WHAT YOU WILL DO.
In the records below, begin at the line containing "Image resolution: width=506" and end at the line containing "You are a computer-use"; quote every line in that span exactly, including both boundary lines, and no others.

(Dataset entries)
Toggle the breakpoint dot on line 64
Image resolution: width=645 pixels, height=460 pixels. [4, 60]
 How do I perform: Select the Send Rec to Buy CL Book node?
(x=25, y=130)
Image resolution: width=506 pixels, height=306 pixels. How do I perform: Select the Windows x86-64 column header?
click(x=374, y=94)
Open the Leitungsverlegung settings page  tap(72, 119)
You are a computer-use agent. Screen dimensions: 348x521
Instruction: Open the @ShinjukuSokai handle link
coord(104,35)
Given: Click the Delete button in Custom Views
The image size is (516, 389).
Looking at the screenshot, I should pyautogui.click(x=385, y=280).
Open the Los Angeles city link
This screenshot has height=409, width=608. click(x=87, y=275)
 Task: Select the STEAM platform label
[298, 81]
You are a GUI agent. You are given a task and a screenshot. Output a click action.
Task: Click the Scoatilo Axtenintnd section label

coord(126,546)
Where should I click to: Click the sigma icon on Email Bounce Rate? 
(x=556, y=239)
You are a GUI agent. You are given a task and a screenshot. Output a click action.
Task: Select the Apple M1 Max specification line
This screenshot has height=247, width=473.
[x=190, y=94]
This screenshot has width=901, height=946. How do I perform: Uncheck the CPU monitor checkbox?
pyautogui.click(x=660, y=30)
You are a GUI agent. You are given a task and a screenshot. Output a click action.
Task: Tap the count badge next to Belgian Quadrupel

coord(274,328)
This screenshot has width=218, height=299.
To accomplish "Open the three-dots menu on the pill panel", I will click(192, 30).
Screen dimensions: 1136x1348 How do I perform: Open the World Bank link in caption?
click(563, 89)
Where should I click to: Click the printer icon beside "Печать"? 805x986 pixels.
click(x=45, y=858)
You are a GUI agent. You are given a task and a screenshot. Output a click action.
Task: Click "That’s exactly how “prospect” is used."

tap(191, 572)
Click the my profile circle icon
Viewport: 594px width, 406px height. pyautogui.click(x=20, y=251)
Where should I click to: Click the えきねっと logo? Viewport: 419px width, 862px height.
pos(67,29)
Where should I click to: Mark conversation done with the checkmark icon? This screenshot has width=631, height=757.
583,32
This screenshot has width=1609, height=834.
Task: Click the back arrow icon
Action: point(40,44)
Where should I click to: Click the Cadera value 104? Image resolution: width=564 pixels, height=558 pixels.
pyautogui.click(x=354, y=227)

SOLUTION.
Image resolution: width=506 pixels, height=306 pixels. How do I perform: Select the Windows x86-64 column header?
click(x=374, y=94)
Open the Leitungsverlegung settings page  tap(72, 119)
You are a computer-use agent. Screen dimensions: 348x521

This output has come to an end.